DIRECTIONS:
Records follow. Copy every line with "point".

SUPPLIED RECORDS:
:::
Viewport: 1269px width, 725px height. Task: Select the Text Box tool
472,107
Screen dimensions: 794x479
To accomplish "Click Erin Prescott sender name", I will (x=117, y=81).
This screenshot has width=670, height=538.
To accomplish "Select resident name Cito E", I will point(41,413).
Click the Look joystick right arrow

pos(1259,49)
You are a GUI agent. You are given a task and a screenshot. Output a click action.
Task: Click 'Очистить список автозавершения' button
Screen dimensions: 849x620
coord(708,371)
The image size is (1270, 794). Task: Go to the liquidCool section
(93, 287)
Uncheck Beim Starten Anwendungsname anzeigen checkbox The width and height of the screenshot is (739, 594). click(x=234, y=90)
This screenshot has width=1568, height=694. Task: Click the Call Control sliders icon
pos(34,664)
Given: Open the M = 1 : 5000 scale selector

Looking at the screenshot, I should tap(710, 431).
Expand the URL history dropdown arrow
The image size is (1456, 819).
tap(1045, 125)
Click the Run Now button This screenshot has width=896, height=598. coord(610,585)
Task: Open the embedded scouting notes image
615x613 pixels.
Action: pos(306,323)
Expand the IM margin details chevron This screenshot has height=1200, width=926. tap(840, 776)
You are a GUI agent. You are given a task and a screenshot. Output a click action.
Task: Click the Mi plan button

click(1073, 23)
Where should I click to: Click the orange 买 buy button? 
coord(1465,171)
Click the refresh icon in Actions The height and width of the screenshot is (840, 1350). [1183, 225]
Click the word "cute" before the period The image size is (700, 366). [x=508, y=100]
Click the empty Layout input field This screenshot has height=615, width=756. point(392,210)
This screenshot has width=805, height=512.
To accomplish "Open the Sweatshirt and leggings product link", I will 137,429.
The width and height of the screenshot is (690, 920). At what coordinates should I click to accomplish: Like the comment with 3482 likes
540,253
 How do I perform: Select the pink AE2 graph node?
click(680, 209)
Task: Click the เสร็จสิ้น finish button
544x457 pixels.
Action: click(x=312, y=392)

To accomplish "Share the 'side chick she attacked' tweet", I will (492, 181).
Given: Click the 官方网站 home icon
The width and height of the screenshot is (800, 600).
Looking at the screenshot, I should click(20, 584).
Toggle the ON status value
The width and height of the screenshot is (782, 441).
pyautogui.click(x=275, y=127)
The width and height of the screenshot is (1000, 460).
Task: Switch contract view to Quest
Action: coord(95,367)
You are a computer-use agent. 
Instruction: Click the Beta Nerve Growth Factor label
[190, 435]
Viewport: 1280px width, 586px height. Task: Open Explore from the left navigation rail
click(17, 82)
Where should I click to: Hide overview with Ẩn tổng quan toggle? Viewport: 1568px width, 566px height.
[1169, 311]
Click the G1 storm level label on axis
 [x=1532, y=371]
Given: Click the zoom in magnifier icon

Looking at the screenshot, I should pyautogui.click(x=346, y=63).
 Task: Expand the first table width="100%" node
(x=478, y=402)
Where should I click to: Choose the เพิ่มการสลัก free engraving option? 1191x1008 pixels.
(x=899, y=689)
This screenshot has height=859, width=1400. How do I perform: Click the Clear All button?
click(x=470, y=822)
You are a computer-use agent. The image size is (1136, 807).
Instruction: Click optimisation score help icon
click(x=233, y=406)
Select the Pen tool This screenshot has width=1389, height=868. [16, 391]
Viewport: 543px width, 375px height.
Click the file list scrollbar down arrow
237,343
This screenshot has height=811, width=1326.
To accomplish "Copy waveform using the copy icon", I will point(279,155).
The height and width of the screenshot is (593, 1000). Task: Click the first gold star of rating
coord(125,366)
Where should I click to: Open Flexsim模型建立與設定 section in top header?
:::
OUTPUT FOR THIS EXERCISE:
To accomplish "Select resident name Cito E", I will point(41,413).
Click the empty Layout input field This screenshot has height=615, width=756. point(392,210)
To accomplish "Copy waveform using the copy icon", I will point(279,155).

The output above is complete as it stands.